Probably the one thing libertarians are right about, illustrated by Prohibition and the subsequent drug war as it evolved, is that any power relegated to the government tends to expand and is difficult to take away – and therefore caution should always be exercised handing power to governments. But it might make sense to try institutional reforms that oppose that tendency, rather than vastly oversimplifying the real issues and seeking to “make government small enough to drown in a bathtub” as Grover Norquist says. Is our current government big enough to destabilize whole regions but somehow still too small to prevent one city from drowning? No. It’s not about the size of the government, it’s about the accountability of those who run it – about checks and balances, and the failures thereof.
Libertarians are good about pointing out the failures of governments, not as good about pointing out the individual responsibility of policy makers (and voters for that matter) for the failures of government, and are absolute shite about suggesting reasonable, workable solutions to any given problem.
G depends on which strain you talk about libertarians are not monolithic,Hary Brown takes the pure Rand line of no goverment other than defence or law enforcement,Boortz on the other hand argues for 5% reduction over each 4 year cycle and also does offer soloutions to problems i.e.he is happy to spent tax payer money to treat drug adicts instead of the drug war. Don I was aware that I picked the most glaring example of goverment insanity but there are many others,I agree in general terms that libertarianism is over simplistic but that dosnt mean that many of their ideas have a lot of merrit.

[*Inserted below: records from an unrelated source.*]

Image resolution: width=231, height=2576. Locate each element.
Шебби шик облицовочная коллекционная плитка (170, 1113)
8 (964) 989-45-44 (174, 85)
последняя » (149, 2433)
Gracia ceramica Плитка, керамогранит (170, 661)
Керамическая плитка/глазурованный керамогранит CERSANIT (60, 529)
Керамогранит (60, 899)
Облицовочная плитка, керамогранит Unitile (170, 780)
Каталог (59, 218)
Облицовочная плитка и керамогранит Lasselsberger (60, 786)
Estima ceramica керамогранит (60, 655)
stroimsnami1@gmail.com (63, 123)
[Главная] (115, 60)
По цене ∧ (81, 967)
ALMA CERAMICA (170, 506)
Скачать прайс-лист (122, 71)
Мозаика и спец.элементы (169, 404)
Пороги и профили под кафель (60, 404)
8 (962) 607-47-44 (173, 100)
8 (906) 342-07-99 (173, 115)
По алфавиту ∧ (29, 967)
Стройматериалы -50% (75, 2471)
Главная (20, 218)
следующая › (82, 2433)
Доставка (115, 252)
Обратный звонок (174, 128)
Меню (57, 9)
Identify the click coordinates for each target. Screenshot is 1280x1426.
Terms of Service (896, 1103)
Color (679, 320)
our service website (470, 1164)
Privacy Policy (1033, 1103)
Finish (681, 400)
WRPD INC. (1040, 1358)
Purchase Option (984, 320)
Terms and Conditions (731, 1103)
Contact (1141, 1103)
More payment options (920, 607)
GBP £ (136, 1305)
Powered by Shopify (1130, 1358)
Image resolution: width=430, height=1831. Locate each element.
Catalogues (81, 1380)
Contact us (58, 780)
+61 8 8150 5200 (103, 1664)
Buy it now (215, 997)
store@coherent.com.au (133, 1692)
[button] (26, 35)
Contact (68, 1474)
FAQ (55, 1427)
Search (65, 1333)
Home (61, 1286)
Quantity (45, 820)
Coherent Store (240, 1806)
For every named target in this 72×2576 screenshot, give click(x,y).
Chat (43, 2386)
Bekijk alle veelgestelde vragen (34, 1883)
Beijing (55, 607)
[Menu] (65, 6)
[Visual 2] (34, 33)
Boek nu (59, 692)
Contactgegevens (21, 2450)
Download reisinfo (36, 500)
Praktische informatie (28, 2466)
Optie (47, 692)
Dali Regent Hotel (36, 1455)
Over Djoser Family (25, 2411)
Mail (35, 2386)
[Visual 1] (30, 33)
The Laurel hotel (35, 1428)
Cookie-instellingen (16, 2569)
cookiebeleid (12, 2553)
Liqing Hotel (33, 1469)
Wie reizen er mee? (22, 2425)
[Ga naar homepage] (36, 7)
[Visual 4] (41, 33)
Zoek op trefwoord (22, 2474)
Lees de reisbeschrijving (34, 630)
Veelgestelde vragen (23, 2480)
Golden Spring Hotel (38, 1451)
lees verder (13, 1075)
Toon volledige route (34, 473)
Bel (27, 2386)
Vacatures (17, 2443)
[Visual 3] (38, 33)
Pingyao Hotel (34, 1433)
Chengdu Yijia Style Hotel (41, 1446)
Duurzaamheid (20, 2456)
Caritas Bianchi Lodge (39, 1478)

I’ll give you that, Richard. I was most definitely (and intentionally) speaking in general terms. Specific libertarians on specific issues can make substantial positive contributions to public debate, and generally just have good ideas: But I do think that the hyper-individualistic libertarian way of looking at the world has a very strong tendency to embrace rather than oppose the blindness of privilege I’ve been talking about. Just as, on the flip side, more communitarian ways of thinking can be too quick to gloss over important individual differences and individual rights. (There’s a dynamic tension that doesn’t go away!)
Even in areas where the relevance of privilege may not be immediately obvious, it is still very much an exception rather than the rule for a libertarian either (1) recognize social causes in any sensible way, (2) impose the same “holding people personally responsible for their actions” judgments on those with power that they do those without, or (3) offer plausible solutions to any given government failure they criticize. Some libertarians do the opposite at least some of the time – but when they do, they seem to be bucking a very strong trend. After all, that lunatic Harry Browne, and the even loonier Lyndon Larouche before him – neither of whom I’ve ever heard say anything sensible – were official Libertarian Party candidates for President. Boortz merely has a radio show – the popularity of which depends at least partly on listeners NOT agreeing with him much of the time. This (as well as my real-life and online encounters with libertarians) leads me to believe that the Randian-type nutjobs are more representative of libertarians generally than the often-thoughtful Boortz is – sadly.
You are probably right about the wack jobs being the majority,but Boortz seems quite efective at getting his strains ideas into the mainstream,for example he has recently co written a book on sensible and possible tax reform that is gaining widespread support.